You will receive ESA for 365 days , after that time you will either be migrated onto income related ESA or if you have a partner or savings above a certain limit your benefit will stop.
During the next 365 days you'll be expected to attend work focused interviews when told to do so with a view to getting you into work. These are held at Job centre plus .
You can ( if you feel the decision is incorrect ) ask for reconsideration ( or by appeal ) to be placed in the support group , however this group is very difficult to get into by all accounts with only around 20 % of people being placed there .
My advice would be to talk to a welfare advisor or the CAB to see what your options are and also so they can give you more info of what to expect over the coming months.
Hugs
xx
Here's some info for you Menacingstar about ESA and WRAG, hope it helps familiarise you -
direct.gov.uk/en/MoneyTaxAn...
Thanks guys, Surely if you can't get in the support group but you have enough support of your doctor and phycologist that at the end of the 365 days and they access your illness they can't just say do a full time job there you go.
Oh yes they can and they do !
I got the 365days ESA after being paid off from my job due to illness. My husband works and we have a mortgage, wasn't entitled to anything else after ESA payments ended.
I have FMS/CFS & Osteoarthritis........but I work full-time now and I am extremely tired even though I have a sit down job, the only thing I get from this government after slogging my guts out for 30years is a Blue Badge, which I have only just been granted because the car park in my work is more than 200 metres away, and it allows me to park outside the door.

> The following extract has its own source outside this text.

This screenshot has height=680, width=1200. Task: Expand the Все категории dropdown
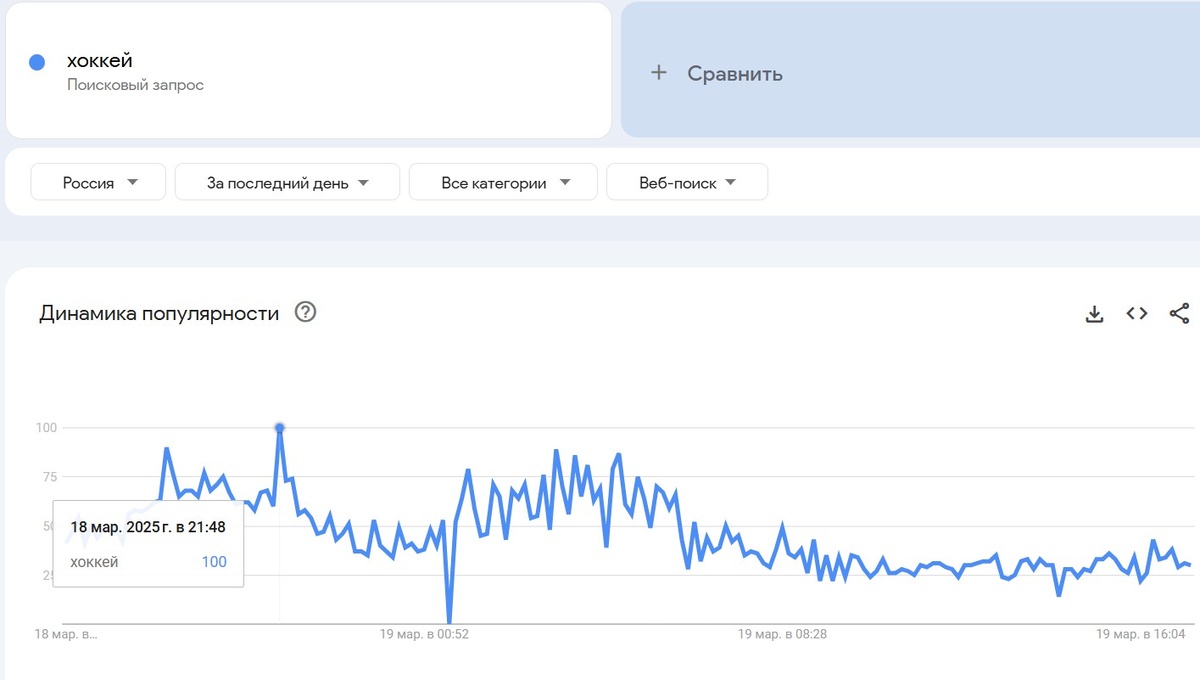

I am glad I haven't given into my conditions, yes it's hard and I have my really bad days, I am lucky enough to have a boss who understands and will let me have 10mins to chill if things get too much.
I am out amongst the living again...........we can all do it !!! ( before anyone says my conditions can't be that bad, you are very wrong.......I am a fighter and not dead yet !)

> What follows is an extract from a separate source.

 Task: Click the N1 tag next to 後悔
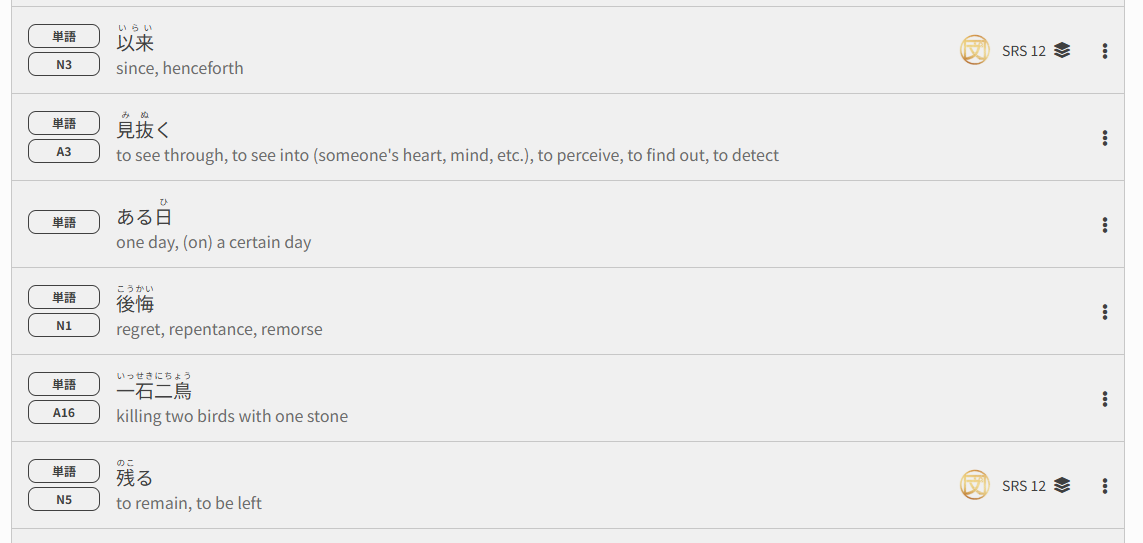pos(64,325)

Hi Menacingstar. I have just received my letter telling me I have to attend the interview again, I have been on income related for 4 yrs and in the WRAG but hoping to be put on the SG . I am scared that they will force me to look for a job as I can not sit for long periods of time or stand for long periods either, As if we don't have enough to worry about.
Gentle hugs Nutty x
I can only say it has to be ok for us all as we are genuine cases my god if we could sit and stand and do a full time job we would be there no doubt..as we all have payed into the system but the reality is weve got chronic sporadic illnesses that flare at any time. They can swap with my body anytime and I'll have there fully functioning one. What is the world coming to..thanks for your communication greatly appreciated.. Night night..

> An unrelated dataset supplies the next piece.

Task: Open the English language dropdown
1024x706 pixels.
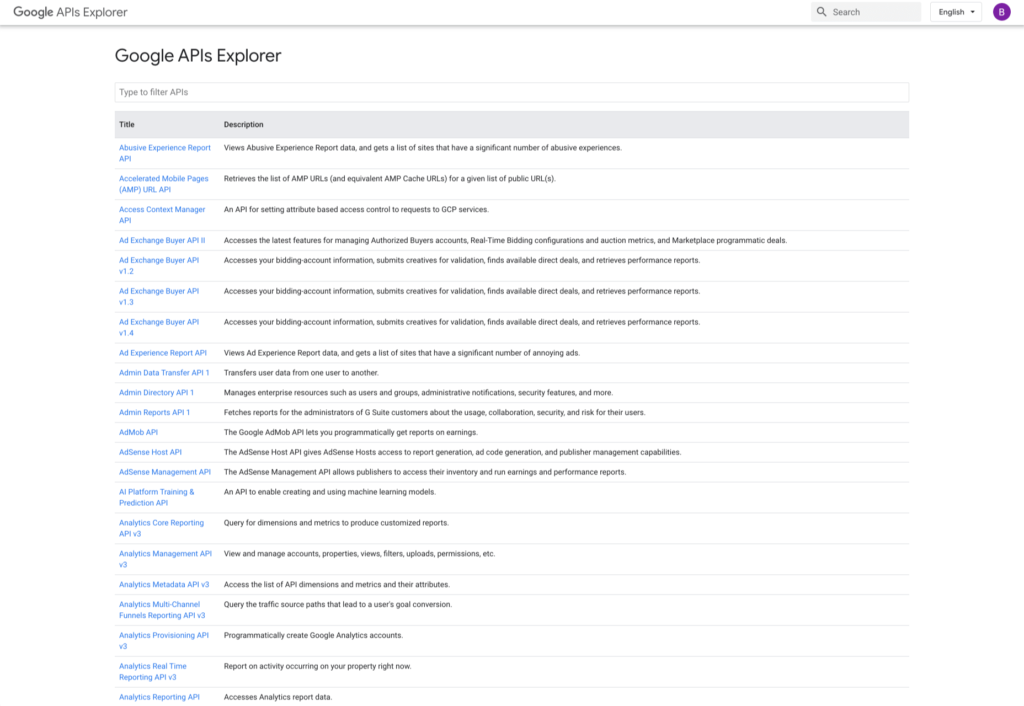Action: click(x=956, y=12)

I consider myself very fortunate. After leaving my husband I had to apply for ESA. We had been receiving Income Support for many years due to us both being disabled, however I was told that I would need to attend an assessment, to see whether I could work & to be honest, I was scared stiff! I knew that I wouldn't be able to work, much as I'd like too.
I was first sent a form to tell them about my medical problems, which I filled out as honestly as I could. Then waited. Then I received a letter telling me that I was entitled to a much higher amount of benefit & no mention of any further assessments!
I was shocked but very happy. So I get DLA & ESA at the higher rate & can now concentrate on looking after myself.
Sometimes good things happen. Try to stay positive, good luck
Fibro hugs & care x Cobweb
fibroaction.healthunlocked....
hope you can open this link up there is some useful information on what points you have to score to get into the support group............
Hi
Thank you everyone for all your advice and I'm so angered by what I'm reading on the Internet my goodness what can we all do to change this disgracefull policy. All I no is we need to change the damn government. The way I see it is the future is looking bleak depression and chronic pain is one persons battle and can not be measured to an Olympian in a wheel chair I will not be told if he can I can I'm living in my body. I feel really sad by the looks of things there's not a lot we can do but all stand together to make our voices heard.